読むといっても、あまりの分厚さに閉口し眺めただけである。1887年井上円了が創設した哲学館が前身。1903年に哲学館大学となり、06年に東洋大学と改称し現在に至る。1970年代後半から朝霞キャンパスに教養部を移転したが、90年代になって文京区の白山キャンパス再編が上手く行き、文系学部が4年間白山で学ぶことができるようになってから人気は回復している。むーみんを大学のイ メージキャラクターにしたのも成功の要因か。
現在は、文学に始まり、経済学部、経営学部、法学部、社会学部、国際地域学部、生命科学部、ライフデザイン学部、理工学部、総合情報学部まで、理系から文系まで10学部44学科の陣容を誇る。医学部、薬学部以外の全ての学科がそろっているといっても過言ではない。
東洋大学の全体像は一言では言い表しにくい。しかし、白山キャンパスは、都心の総合大学では珍しく、2万人近い学生が同じキャンパスで4年間学ぶことができる。全国から集まってくる学生が同じキャンパスで学ぶ、その環境から生まれる「エネルギー」は、これまで読んだパンフレットに紹介されていた大学にはものである。

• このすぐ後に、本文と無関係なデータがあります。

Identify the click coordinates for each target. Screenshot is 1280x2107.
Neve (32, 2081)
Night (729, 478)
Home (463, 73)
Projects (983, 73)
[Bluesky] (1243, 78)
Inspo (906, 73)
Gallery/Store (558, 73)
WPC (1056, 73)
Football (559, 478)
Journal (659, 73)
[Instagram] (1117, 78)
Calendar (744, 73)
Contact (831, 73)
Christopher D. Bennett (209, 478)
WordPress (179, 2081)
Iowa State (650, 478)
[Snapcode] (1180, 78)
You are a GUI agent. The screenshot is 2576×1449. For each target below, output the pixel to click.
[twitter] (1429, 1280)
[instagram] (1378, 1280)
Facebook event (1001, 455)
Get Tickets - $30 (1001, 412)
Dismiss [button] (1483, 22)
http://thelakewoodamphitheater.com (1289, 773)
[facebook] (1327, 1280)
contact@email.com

これまで1年半にわたり、200近くの大学・短大・専門学校のパンフレットを読んできた。(ここには記していないが職場でも読んでいるので相当の数に上る)その経験の中で感じたことは、2年間乃至4年間の青春時代を過ごす学生にとって、何を学ぶかという以上に、どこで学ぶか、そして誰と出会うかというのが大きな問題となる。
やはり大学は都会(東京一極集中では困るが)にあり、4年間同じキャンパスで文系から理系まで多くの学生がごった煮状態で過ごすことに意義があると考える。町外れ(地方という意味ではない)にある大学では、どうしても家と学校の往復になってしまう。またホテル並みのキレイな校舎を喧伝する大学も多数あったが、これとて万人に心地よいものではないだろう。
私自身、恥ずかしながら大学の教室では何も学んでいないに等しい。しかし、大学のキャンパス内で、サークル活動で、地下部室で多くの知人と出会い、様々なことを学ばせてもらった。
ふと、十数年前の学生時分に、とある編集者から声を掛けられて大学再編についての学生の目から見た文章を書いたことを思い出した。くそ暑い夏に大学のパンフレット類に首ったけになってワープロでしこしこと文章をまとめたっけ。書いた文章は、「変貌する大学」をご覧下さい。
家に大学のパンフレットや大学受験、学校選びについての資料があと少し残っている。何とか3度目の卒業生を送り出す今冬を使って読み切りたい。